I finished The Witch of Portobello last week. It was a good book. I thought that it was amazing how an author who is a Roman Catholic could focus in on some of the "feelings" of a pagan. I see no reason why Christian religion can't blend with some of the pagan beliefs and not harm either religion. As a matter of fact, Christianity did blend many pagan beliefs with their own in order to win over those of pagan religion. I think specifically of Christian holidays and their relationship to Pagan holidays. The Christian holidays were set up to coincide with pagan celebrations of the seasons. Even traditions, such as Easter eggs came from the pagan religion.

This book made me think of the condescending way that Christian religion portrays women. Of course, they would never admit this and say that man is to treat his wife with respect, love her as he loves himself. By the same token, the blame for sin is placed on the woman's shoulders. The woman was "made of man's rib" indicating that she is a part of man, not wholly of herself. Even the Christian cross shows the submission of woman to man. The horizontal line represents the female while the vertical line represents the male, and which line is the longest indicating more importance or power? I realize that Jesus was crucified on a Christian cross and that explains why that cross is used, but I can't help but see the symbolism that is there, too. Churches for years did not, and many still do not, accept women in a mininstering role. Some churches even place the women at the back of the church with the men taking the places of importance. I think it is very important for us to see the male and female side of God understanding that one is no more important than the other, and that both sexes can function in the roles of religion and spirituality.

The book.....I seem to be off track, and yet these are things that I thought of while reading. I thought some interesting questions developed in my mind from what I read:

Was Athena the way she was because she was born to a pagan mother, even though she was raised in a Catholic family? Were the "gifts" that she had inborn or learned? Seems that it is both as she had the tendency but then met her teacher. And yet the teacher chose her because she was different.

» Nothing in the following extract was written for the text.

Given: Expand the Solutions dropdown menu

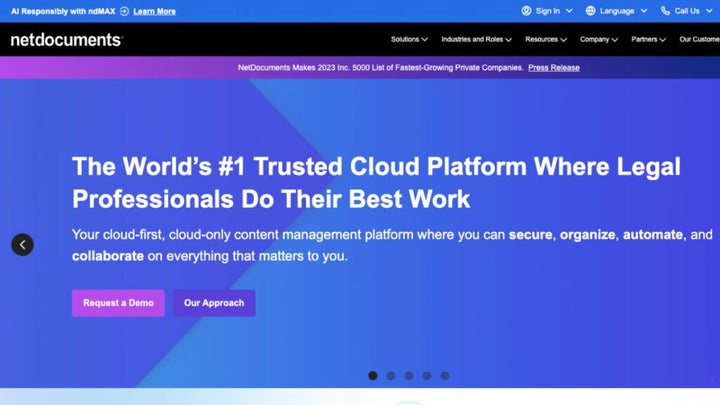Looking at the screenshot, I should click(409, 40).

Did the rejection she felt in the Catholic Church push her more to the pagan religion? Is that happening now among dissatisfied Christians?

Does a teacher learn by teaching? I believe, yes. I think I learned more when teaching than I did going to school.

Why did Athena never return to see her birth mother? It seems she learned from this woman, too, probably more from her than from her adoptive mother.

Do we all have those "blank " spaces, and if so, are they ever completely filled? Was Athena's filled when she decided it was more important to leave the public eye to protect herself and her son?

Did her son have some of the same gifts that Athena had? It was when he sat down that she would go into a trance. He also loved to dance, yet he was afraid the first time Athena became Hagia Sophia. Aren't we all afraid when something unexplainable happens to us, not knowing what to expect?

Was Athena's journey a success? Did she accomplish anything, or were things just going back to what they were? It was interesting when she stated that Andrea would be a better teacher because she had more patience and was prudent. Athena thought that she had failed because she pushed harder than she should have, causing more conflict than was necessary, and yet did she not touch many lives by who and what she was?

Love is a strong theme in the story. It covers love between a man and woman, love between a child and mother, love of parents to their children, whether adopted or biological, love between friends, and interestingly love between those who hate each other, yet love because they learn from each other.

I really enjoyed reading this book.

2 comments:

Julie said...

It is a very good book I enjoyed it too. You should read Ishmael or My Ishmael next (I think Missy has My Ishmael) they are both really good books.

Aunt Dinah said...

I'll let my friend Marita know you enjoyed the book and have written about it on your blog. I know she'll be happy to know the book is being enjoyed and shared.